* [WHAT TO DO] As the answer, set down the lines below from the one containing "Given: Select the 钢板 steel plate item" through the one containing "The width and", exactly and inclusively, and no others.

* [DATA EXCERPTS]
[Start of section]
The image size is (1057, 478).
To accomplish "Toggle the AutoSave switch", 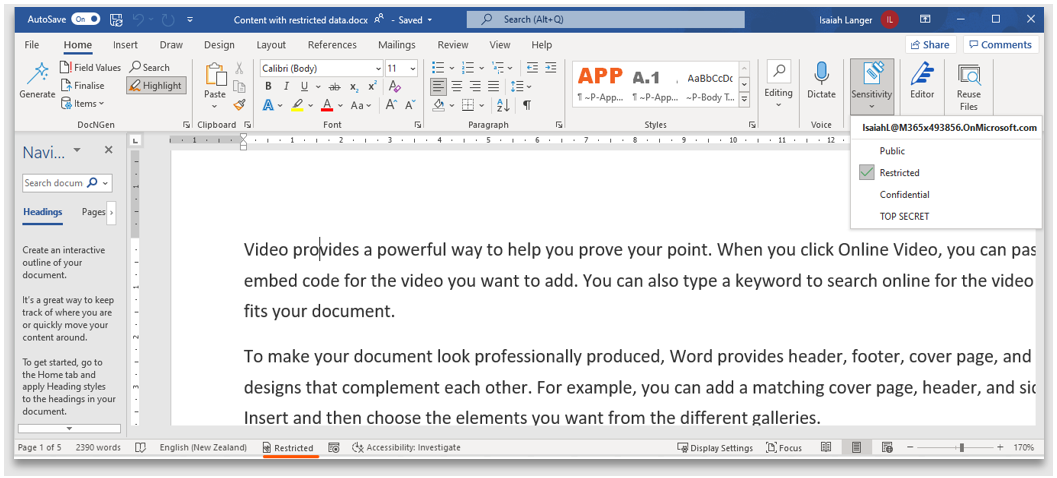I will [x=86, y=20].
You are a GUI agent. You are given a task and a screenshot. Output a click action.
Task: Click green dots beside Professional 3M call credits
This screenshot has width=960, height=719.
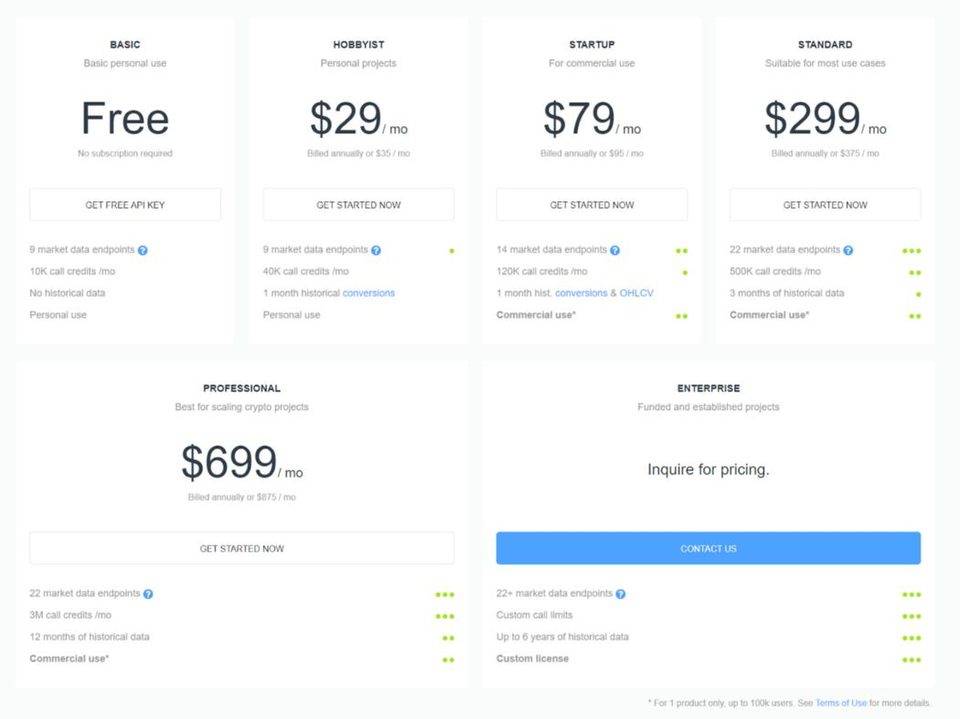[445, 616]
[End of section]
[Start of section]
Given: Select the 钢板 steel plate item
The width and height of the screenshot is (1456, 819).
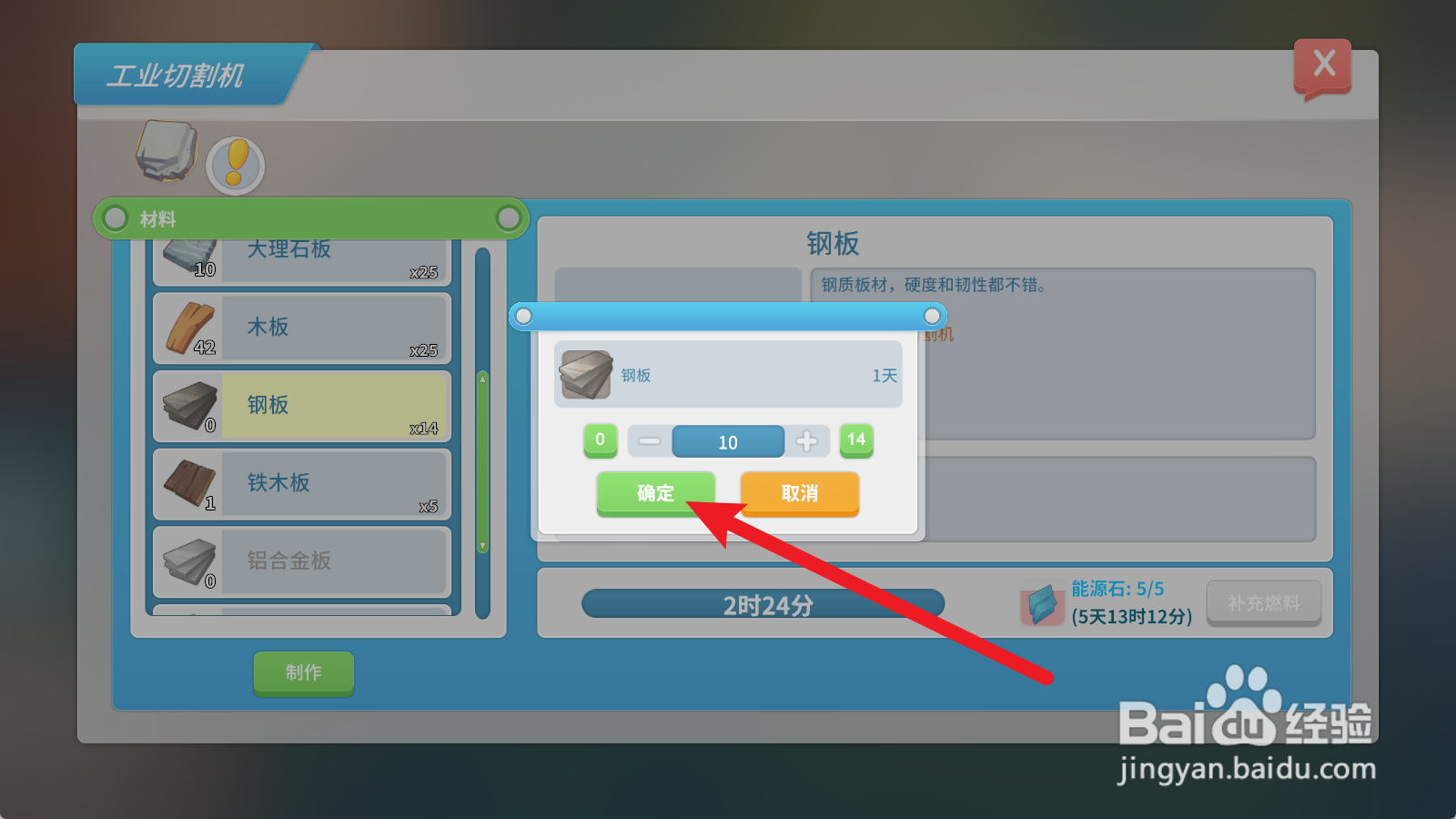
[End of section]
* [RESPONSE TO THE TASK]
Given: Select the 钢板 steel plate item
The width and height of the screenshot is (1456, 819).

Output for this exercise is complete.